The AMD EPYC 9004 series, codenamed “Genoa” is nothing short of a game-changer. We use that often in the industry, but this is not a 15-25% generational improvement. The new AMD EPYC Genoa changes the very foundation of what it means to be a server. This is a 50-60% (or more) per-socket improvement, meaning we get a 3:2 or 2:1 consolidation just from a generation ago. If you are coming from 3-5 year-old Xeon Scalable (1st and 2nd Gen) servers to EPYC, the consolidation potential is even more immense, more like 4:1. This new series is about much more than just additional cores or a few new features. AMD EPYC Genoa is a game-changer, and we are going to go in-depth as to why in this article.

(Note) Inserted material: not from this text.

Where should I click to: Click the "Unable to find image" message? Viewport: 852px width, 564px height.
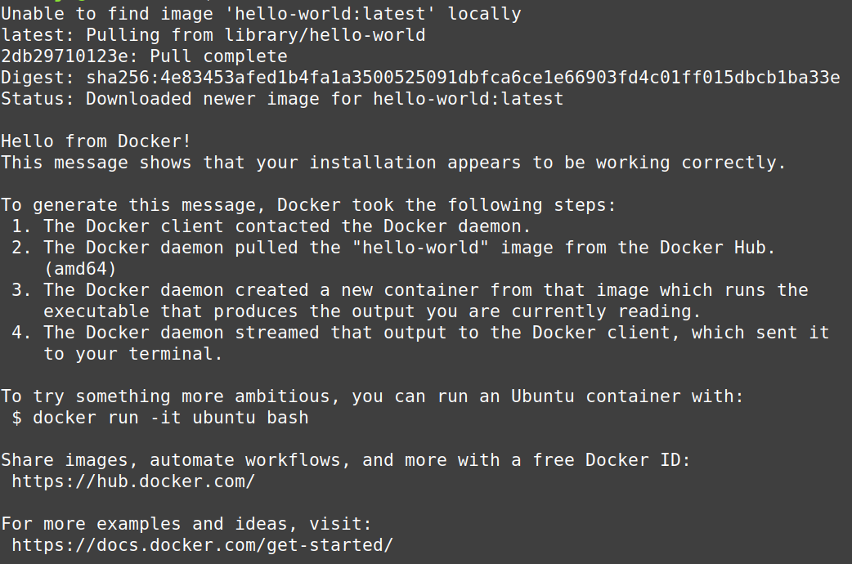(x=261, y=14)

This is going to be perhaps the longest piece on STH this year. We are going to have a ton in here, and as I am writing this a week before launch, we have had to cut the scope from this piece just due to time constraints. With that, let us get to it.

AMD EPYC 9004 Genoa: The Video

This is a (very) long article. We also have a video, and this may be one of the few pieces we do that will be faster to get a summary while watching, rather than reading. Here is the video:

We have a lot more detail in this article, but if you want to put that one on as a podcast (you can even speed it up) for later, feel free to get an easy overview. As always, we suggest opening this video in its own window, tab, or app for a better viewing experience.

AMD EPYC Genoa Market Context: Today’s Market

AMD is launching the Genoa part at a somewhat strange time. Intel still has its Ice Lake and Cooper Lake generation Xeon parts as part of its 3rd Generation Intel Xeon Scalable family. That means, Intel has chips with up to 28 cores and 6 channels of DDR4 that can scale to 4-8 sockets (and down to one) and 40 cores and 8 channels of DDR4 for 2 socket applications. The full instruction set is mostly common, but a few examples, such as bfloat16 support are not identical between the two.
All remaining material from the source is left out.